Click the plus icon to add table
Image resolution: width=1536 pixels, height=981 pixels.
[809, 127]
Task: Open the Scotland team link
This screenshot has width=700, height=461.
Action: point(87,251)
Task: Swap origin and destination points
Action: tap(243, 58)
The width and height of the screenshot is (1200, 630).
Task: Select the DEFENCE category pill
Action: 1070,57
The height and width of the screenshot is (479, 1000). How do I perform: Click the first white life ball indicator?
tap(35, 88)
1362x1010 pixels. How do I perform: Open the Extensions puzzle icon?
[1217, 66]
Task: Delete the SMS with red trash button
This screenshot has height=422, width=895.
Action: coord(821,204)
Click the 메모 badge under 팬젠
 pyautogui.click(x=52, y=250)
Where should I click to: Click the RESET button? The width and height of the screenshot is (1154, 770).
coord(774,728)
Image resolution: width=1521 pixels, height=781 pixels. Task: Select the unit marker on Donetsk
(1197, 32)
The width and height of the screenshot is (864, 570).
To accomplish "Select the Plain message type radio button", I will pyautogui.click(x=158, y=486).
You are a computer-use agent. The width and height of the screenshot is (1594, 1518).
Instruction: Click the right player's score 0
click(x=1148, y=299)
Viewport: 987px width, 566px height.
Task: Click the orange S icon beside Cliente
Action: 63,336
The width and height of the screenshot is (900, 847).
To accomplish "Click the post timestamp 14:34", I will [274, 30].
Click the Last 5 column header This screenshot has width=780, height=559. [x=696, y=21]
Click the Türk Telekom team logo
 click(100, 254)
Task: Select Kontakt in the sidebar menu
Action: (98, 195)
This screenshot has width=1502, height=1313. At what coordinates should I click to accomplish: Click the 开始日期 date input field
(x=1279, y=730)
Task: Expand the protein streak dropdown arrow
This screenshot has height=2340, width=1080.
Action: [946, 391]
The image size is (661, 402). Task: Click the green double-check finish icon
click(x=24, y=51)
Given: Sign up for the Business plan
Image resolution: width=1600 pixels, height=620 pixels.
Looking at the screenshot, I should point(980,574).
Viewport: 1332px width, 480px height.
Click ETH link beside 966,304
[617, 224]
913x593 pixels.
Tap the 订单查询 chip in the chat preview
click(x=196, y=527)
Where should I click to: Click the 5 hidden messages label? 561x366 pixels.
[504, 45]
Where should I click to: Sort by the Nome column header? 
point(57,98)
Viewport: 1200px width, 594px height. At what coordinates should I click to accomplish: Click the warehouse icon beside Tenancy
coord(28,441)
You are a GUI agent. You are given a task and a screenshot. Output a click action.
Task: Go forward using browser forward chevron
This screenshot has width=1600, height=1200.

□ □ □

YOUR OBJECTIVE: Transcribe the listing from start to finish, exactly as given.

FINISHED TASK:
Click the plus icon to add table
Image resolution: width=1536 pixels, height=981 pixels.
[809, 127]
Task: Open the Scotland team link
This screenshot has width=700, height=461.
Action: point(87,251)
Task: Swap origin and destination points
Action: tap(243, 58)
The width and height of the screenshot is (1200, 630).
Task: Select the DEFENCE category pill
Action: 1070,57
The height and width of the screenshot is (479, 1000). How do I perform: Click the first white life ball indicator?
tap(35, 88)
1362x1010 pixels. How do I perform: Open the Extensions puzzle icon?
[1217, 66]
Task: Delete the SMS with red trash button
This screenshot has height=422, width=895.
Action: coord(821,204)
Click the 메모 badge under 팬젠
 pyautogui.click(x=52, y=250)
Where should I click to: Click the RESET button? The width and height of the screenshot is (1154, 770).
coord(774,728)
Image resolution: width=1521 pixels, height=781 pixels. Task: Select the unit marker on Donetsk
(1197, 32)
The width and height of the screenshot is (864, 570).
To accomplish "Select the Plain message type radio button", I will pyautogui.click(x=158, y=486).
You are a computer-use agent. The width and height of the screenshot is (1594, 1518).
Instruction: Click the right player's score 0
click(x=1148, y=299)
Viewport: 987px width, 566px height.
Task: Click the orange S icon beside Cliente
Action: 63,336
The width and height of the screenshot is (900, 847).
To accomplish "Click the post timestamp 14:34", I will [274, 30].
Click the Last 5 column header This screenshot has width=780, height=559. [x=696, y=21]
Click the Türk Telekom team logo
 click(100, 254)
Task: Select Kontakt in the sidebar menu
Action: (98, 195)
This screenshot has width=1502, height=1313. At what coordinates should I click to accomplish: Click the 开始日期 date input field
(x=1279, y=730)
Task: Expand the protein streak dropdown arrow
This screenshot has height=2340, width=1080.
Action: [946, 391]
The image size is (661, 402). Task: Click the green double-check finish icon
click(x=24, y=51)
Given: Sign up for the Business plan
Image resolution: width=1600 pixels, height=620 pixels.
Looking at the screenshot, I should point(980,574).
Viewport: 1332px width, 480px height.
Click ETH link beside 966,304
[617, 224]
913x593 pixels.
Tap the 订单查询 chip in the chat preview
click(x=196, y=527)
Where should I click to: Click the 5 hidden messages label? 561x366 pixels.
[504, 45]
Where should I click to: Sort by the Nome column header? 
point(57,98)
Viewport: 1200px width, 594px height. At what coordinates should I click to accomplish: Click the warehouse icon beside Tenancy
coord(28,441)
You are a GUI agent. You are given a task and a screenshot. Output a click action.
Task: Go forward using browser forward chevron
This screenshot has width=1600, height=1200.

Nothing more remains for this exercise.